La visita de jóvenes entrerrianos de La Libertad Avanza al Congreso de la Nación no fue un simple recorrido institucional ni una postal para redes sociales. En un escenario político atravesado por el descreimiento, el hartazgo y la ruptura generacional con los partidos tradicionales, la presencia de militantes jóvenes del espacio libertario en el corazón del poder legislativo adquiere una carga simbólica que va más allá de la agenda formal.
Se trata de una generación que no se formó al calor del Estado benefactor, ni bajo la lógica del empleo público como refugio, ni de la militancia rentada como vía de ascenso social. Por el contrario, muchos de estos jóvenes crecieron viendo cómo el sistema político se alejaba de la realidad productiva, mientras las provincias del interior —Entre Ríos incluida— quedaban atrapadas entre promesas incumplidas, estructuras partidarias cerradas y una dirigencia más preocupada por conservar privilegios que por generar oportunidades.
El paso por el Congreso funcionó, para ellos, como una instancia de contacto directo con el funcionamiento institucional, pero también como un contraste. Allí donde durante décadas se consolidaron acuerdos opacos, leyes hechas a medida y consensos de espaldas a la sociedad, hoy irrumpen jóvenes que interpelan ese orden desde una mirada crítica, disruptiva y, en muchos casos, incómoda para la política tradicional.

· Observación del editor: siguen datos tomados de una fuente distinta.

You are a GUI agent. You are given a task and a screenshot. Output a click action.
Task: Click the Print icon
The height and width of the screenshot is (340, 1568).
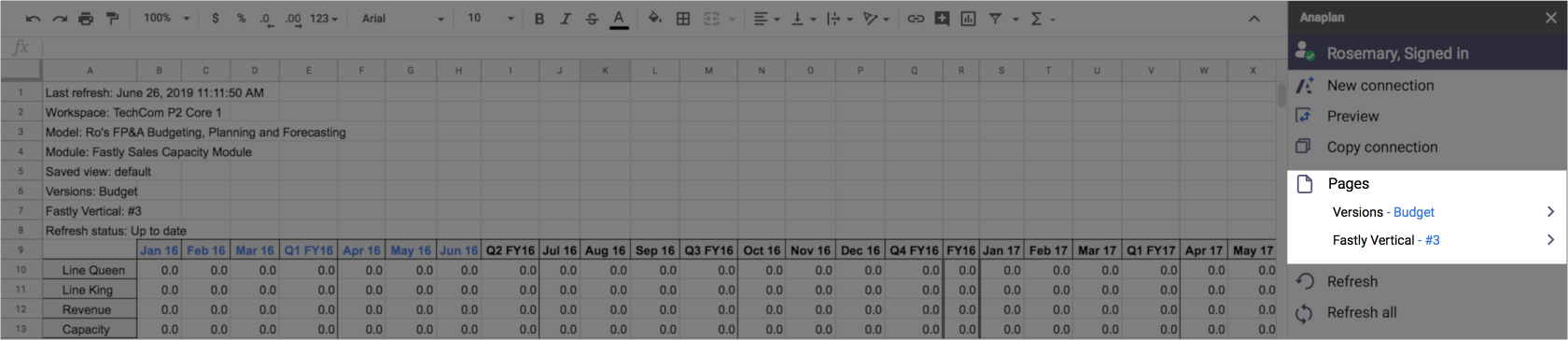[x=86, y=19]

No es un dato menor que esta visita se produzca en un contexto de reconfiguración del mapa político nacional, con un oficialismo libertario que plantea una reducción drástica del Estado, la eliminación de privilegios corporativos y una revisión profunda del rol de la dirigencia. Para los jóvenes entrerrianos, el Congreso deja de ser un espacio lejano o intocable y pasa a ser un territorio a disputar, no desde la rosca, sino desde las ideas.
En una provincia históricamente marcada por el peso del peronismo y por una cultura política basada en el aparato, la emergencia de cuadros juveniles libertarios introduce una variable nueva: la politización sin intermediarios, la formación política por fuera de los partidos tradicionales y una narrativa que conecta con el cansancio social. No hay bombos, no hay sindicatos detrás, no hay promesas de cargos. Hay convicción, identidad y una lectura crítica del pasado reciente.


La visita al Congreso, en ese sentido, también expone una tensión latente: mientras muchos jóvenes siguen emigrando o resignándose a la precariedad, otros deciden involucrarse y disputar sentido desde adentro del sistema, con la intención explícita de cambiarlo. Resta saber si la política institucional estará a la altura de ese desafío o si, una vez más, intentará absorber, diluir o neutralizar a quienes llegan con una lógica distinta.
Por ahora, el dato es claro: los jóvenes entrerrianos de La Libertad Avanza no fueron al Congreso a mirar vitrinas. Fueron a marcar presencia, a aprender cómo funciona el poder y, sobre todo, a dejar en claro que una parte de la nueva generación ya no está dispuesta a aceptar que la política sea un club cerrado para los mismos de siempre.